**WORK TO COMPLETE:** Format the lines as a numbered list, starting with the line that contains "white text 发泡载体" and going on through the line that contains "pyautogui.click(x=161, y=106)", both included. Leave out the blank lines.

Text and element pointing items:
┄┄┄┄┄┄┄┄┄┄┄┄┄┄┄┄┄┄┄┄

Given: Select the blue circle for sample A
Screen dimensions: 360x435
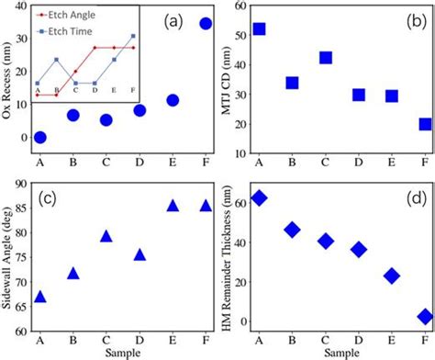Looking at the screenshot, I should (40, 138).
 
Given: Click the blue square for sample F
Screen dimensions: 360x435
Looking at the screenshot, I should (425, 124).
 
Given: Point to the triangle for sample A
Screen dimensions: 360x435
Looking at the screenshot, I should (40, 296).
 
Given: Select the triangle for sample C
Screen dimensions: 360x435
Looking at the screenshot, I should (106, 236).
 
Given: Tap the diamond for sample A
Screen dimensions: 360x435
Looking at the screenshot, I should (260, 197).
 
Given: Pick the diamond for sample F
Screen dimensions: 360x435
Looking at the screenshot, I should (425, 316).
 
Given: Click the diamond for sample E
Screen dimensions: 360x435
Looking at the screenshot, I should (392, 276).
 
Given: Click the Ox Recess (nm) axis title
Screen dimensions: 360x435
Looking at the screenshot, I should (8, 78).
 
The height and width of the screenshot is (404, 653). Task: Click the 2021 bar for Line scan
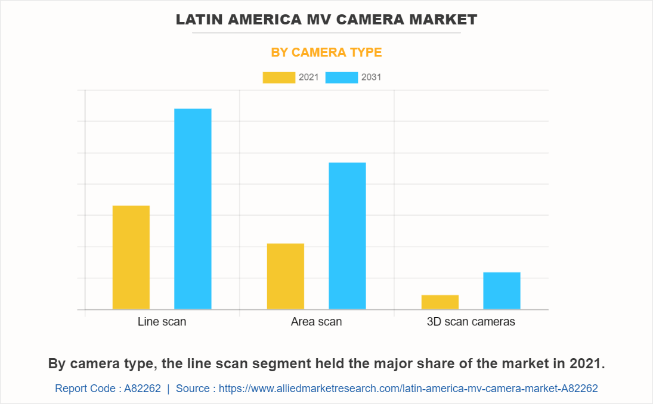pos(131,257)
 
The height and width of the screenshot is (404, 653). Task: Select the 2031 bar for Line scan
pos(193,209)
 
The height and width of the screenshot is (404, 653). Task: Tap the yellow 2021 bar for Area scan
pos(286,276)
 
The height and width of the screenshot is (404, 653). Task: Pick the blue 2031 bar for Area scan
pos(347,235)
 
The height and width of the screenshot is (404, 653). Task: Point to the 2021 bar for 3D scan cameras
pos(440,302)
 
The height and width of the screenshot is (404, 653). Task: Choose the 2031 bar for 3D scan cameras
pos(502,291)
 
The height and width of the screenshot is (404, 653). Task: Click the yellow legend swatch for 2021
pos(278,77)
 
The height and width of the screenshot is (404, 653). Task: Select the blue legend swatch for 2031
pos(342,77)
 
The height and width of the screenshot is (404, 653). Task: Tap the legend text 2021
pos(308,77)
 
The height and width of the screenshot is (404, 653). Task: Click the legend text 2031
pos(372,77)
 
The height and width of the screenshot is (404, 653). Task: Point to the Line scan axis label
pos(162,322)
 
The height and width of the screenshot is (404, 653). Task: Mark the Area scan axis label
pos(316,322)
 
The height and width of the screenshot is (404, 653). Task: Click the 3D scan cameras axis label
pos(471,322)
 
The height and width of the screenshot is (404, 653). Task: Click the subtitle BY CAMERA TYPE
pos(326,52)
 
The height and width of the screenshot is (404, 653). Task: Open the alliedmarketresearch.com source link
pos(408,389)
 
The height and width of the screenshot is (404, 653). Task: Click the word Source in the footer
pos(193,389)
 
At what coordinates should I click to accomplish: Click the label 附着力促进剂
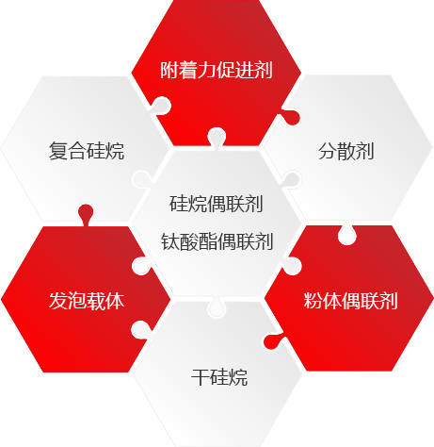pyautogui.click(x=217, y=70)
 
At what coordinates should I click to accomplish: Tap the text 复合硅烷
pyautogui.click(x=87, y=151)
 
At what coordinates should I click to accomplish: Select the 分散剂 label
pyautogui.click(x=346, y=151)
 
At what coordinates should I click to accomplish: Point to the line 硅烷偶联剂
pyautogui.click(x=217, y=204)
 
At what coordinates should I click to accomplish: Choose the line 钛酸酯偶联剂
pyautogui.click(x=217, y=241)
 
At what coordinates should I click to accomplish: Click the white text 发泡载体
pyautogui.click(x=87, y=301)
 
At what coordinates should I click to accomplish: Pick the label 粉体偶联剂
pyautogui.click(x=350, y=301)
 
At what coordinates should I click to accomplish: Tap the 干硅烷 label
pyautogui.click(x=219, y=377)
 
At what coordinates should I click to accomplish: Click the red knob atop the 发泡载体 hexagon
pyautogui.click(x=86, y=213)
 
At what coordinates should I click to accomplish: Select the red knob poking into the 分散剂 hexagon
pyautogui.click(x=291, y=117)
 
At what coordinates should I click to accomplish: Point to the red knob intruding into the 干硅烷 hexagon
pyautogui.click(x=273, y=342)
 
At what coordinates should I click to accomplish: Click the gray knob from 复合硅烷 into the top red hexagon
pyautogui.click(x=161, y=106)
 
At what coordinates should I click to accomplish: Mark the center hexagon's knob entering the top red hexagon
pyautogui.click(x=217, y=137)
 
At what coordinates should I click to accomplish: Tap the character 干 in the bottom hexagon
pyautogui.click(x=201, y=377)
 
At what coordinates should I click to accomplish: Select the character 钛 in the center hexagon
pyautogui.click(x=170, y=241)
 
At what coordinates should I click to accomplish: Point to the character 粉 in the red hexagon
pyautogui.click(x=313, y=301)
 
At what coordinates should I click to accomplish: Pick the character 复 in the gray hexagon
pyautogui.click(x=58, y=151)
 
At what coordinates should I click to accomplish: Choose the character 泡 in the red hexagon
pyautogui.click(x=77, y=301)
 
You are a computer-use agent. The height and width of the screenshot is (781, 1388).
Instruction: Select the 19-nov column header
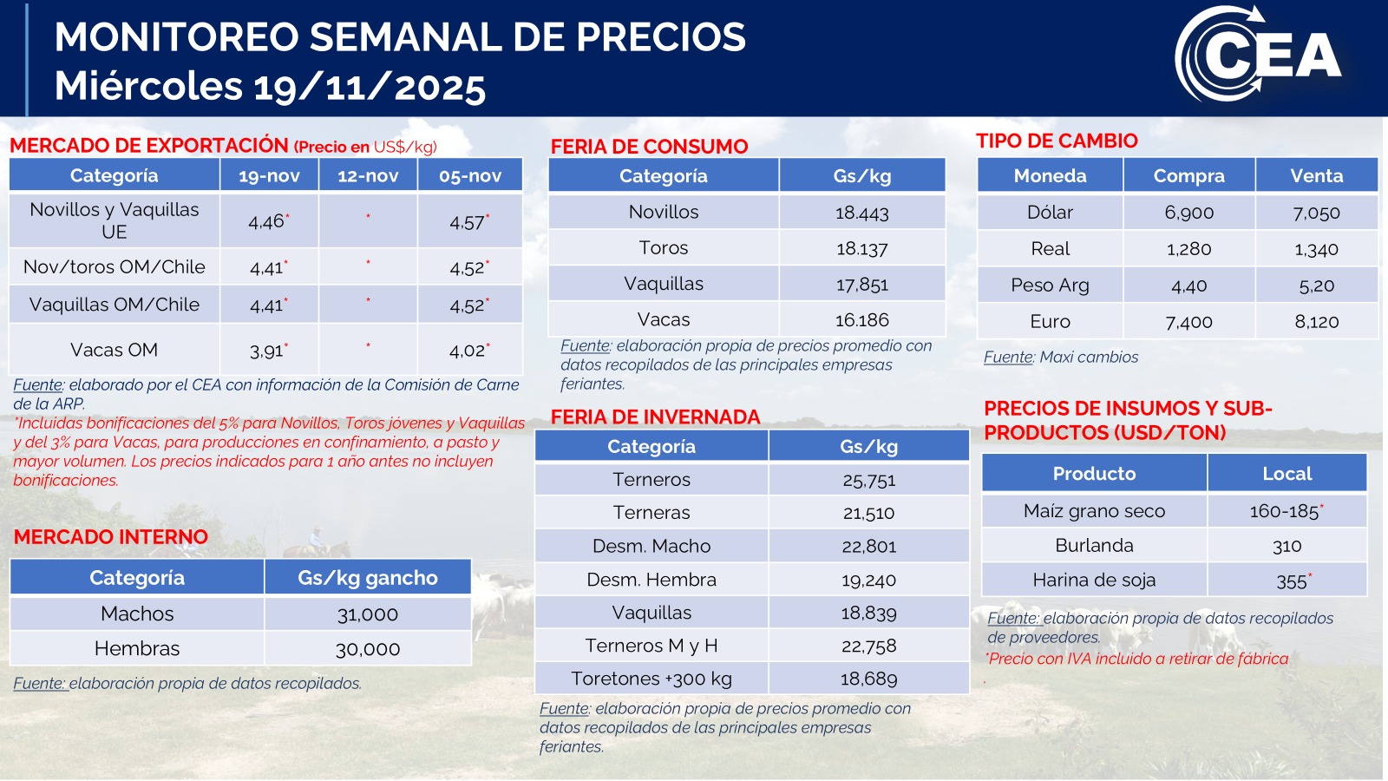pyautogui.click(x=269, y=176)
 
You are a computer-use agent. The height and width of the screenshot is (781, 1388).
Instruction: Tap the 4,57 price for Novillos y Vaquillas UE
pyautogui.click(x=468, y=222)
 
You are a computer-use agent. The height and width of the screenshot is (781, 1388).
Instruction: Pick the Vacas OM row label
pyautogui.click(x=114, y=350)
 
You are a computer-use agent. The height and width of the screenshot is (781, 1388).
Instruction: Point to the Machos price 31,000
pyautogui.click(x=367, y=614)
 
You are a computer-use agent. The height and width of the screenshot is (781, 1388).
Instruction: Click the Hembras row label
pyautogui.click(x=137, y=648)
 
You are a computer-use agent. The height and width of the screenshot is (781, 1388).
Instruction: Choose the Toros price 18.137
pyautogui.click(x=861, y=248)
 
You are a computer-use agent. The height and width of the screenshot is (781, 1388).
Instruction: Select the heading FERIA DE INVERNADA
pyautogui.click(x=655, y=417)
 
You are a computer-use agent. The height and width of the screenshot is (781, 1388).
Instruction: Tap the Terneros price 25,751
pyautogui.click(x=868, y=480)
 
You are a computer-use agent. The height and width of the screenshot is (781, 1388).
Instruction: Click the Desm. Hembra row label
pyautogui.click(x=651, y=580)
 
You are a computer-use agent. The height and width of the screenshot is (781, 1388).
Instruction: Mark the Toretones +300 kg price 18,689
pyautogui.click(x=868, y=679)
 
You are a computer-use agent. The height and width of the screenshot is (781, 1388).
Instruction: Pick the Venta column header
pyautogui.click(x=1316, y=176)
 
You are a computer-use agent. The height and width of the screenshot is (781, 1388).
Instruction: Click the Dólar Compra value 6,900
pyautogui.click(x=1188, y=213)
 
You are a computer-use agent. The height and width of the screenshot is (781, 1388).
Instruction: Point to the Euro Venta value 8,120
pyautogui.click(x=1316, y=322)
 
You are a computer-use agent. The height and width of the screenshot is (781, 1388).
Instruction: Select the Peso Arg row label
pyautogui.click(x=1050, y=285)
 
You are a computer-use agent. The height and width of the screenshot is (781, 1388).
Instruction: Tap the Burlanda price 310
pyautogui.click(x=1287, y=546)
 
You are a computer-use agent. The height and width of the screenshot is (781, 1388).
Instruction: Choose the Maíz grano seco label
pyautogui.click(x=1094, y=511)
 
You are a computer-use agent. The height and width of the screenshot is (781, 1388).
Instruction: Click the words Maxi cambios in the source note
pyautogui.click(x=1089, y=357)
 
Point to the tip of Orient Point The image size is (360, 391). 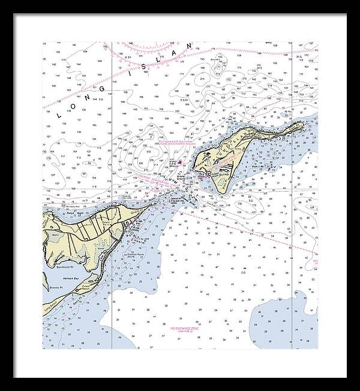tap(157, 203)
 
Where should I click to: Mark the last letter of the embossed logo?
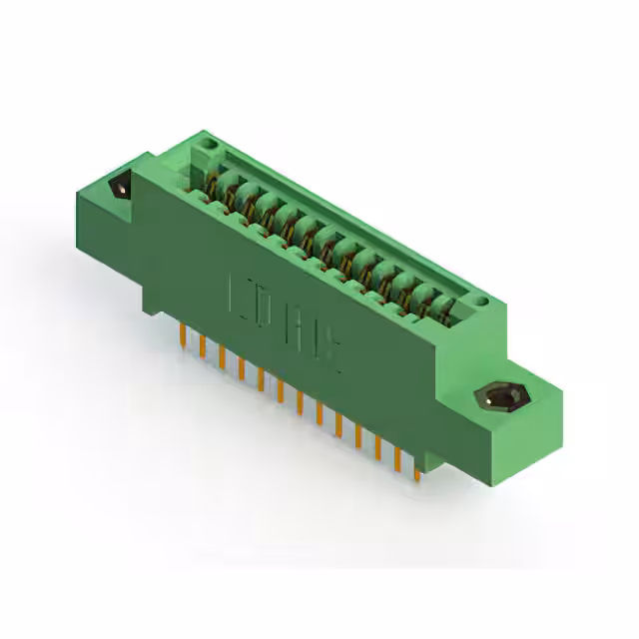click(x=333, y=351)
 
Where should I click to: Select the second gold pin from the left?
click(x=203, y=345)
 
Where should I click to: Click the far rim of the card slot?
click(x=349, y=216)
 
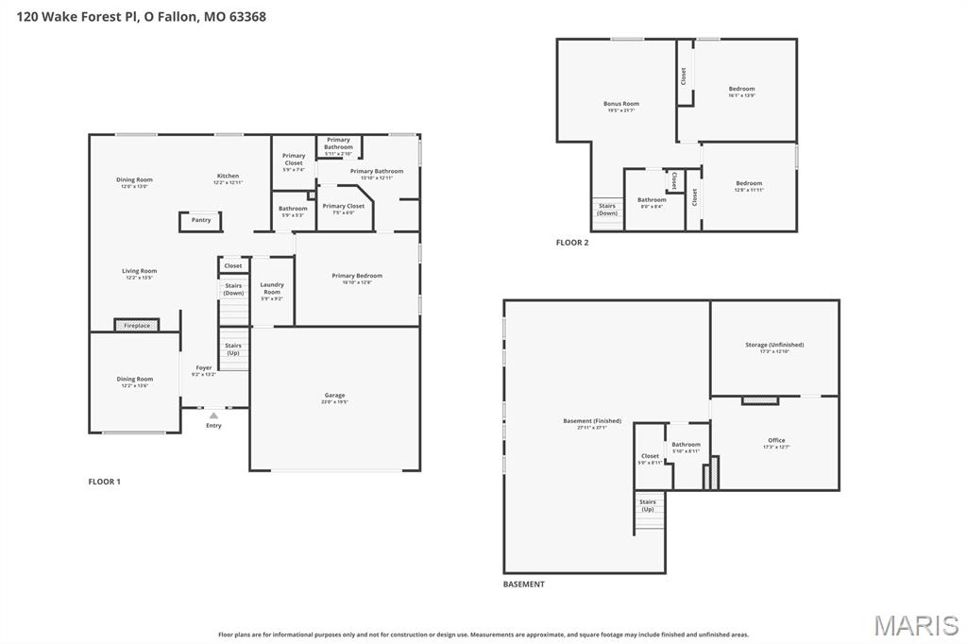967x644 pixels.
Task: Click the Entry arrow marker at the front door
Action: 213,415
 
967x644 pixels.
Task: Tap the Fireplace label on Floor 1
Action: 137,326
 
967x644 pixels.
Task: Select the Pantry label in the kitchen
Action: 201,220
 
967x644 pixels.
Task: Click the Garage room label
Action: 334,396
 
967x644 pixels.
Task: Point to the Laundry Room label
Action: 272,288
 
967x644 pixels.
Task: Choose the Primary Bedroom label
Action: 357,276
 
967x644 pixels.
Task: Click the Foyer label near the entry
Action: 204,368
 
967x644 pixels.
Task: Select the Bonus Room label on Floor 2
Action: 621,104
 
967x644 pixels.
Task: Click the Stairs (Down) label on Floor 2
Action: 607,210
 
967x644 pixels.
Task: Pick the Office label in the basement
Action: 775,441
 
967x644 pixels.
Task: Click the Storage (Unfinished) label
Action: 774,345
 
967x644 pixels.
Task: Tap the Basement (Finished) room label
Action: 591,421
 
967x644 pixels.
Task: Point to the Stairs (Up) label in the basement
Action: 648,505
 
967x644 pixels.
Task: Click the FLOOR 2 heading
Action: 572,243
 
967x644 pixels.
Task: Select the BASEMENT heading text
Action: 523,585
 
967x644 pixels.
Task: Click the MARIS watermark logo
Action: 916,625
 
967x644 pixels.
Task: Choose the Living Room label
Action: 139,271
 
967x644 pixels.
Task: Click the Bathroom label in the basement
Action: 686,445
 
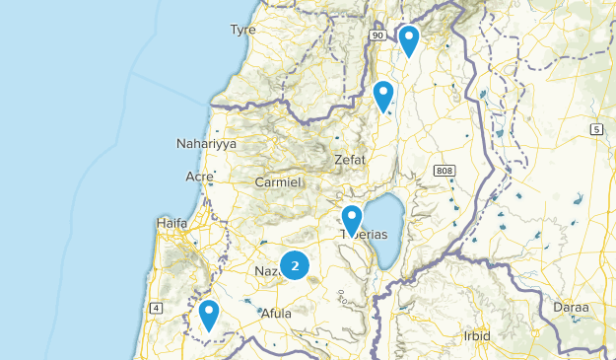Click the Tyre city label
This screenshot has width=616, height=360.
(242, 30)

┄┄┄┄┄┄┄┄┄┄┄┄┄┄┄┄┄┄┄┄

**TASK OUTPUT:**
1. At what coordinates should I click to accomplish: Click the white text 发泡载体
2. pyautogui.click(x=87, y=301)
3. At what coordinates should I click to accomplish: Pick the label 粉体偶联剂
4. pyautogui.click(x=350, y=301)
5. At what coordinates should I click to accomplish: Tap the 干硅烷 label
6. pyautogui.click(x=219, y=377)
7. At what coordinates should I click to accomplish: Click the red knob atop the 发泡载体 hexagon
8. pyautogui.click(x=86, y=213)
9. At what coordinates should I click to accomplish: Select the red knob poking into the 分散剂 hexagon
10. pyautogui.click(x=291, y=117)
11. At what coordinates should I click to accomplish: Point to the red knob intruding into the 干硅烷 hexagon
12. pyautogui.click(x=273, y=342)
13. At what coordinates should I click to accomplish: Click the gray knob from 复合硅烷 into the top red hexagon
14. pyautogui.click(x=161, y=106)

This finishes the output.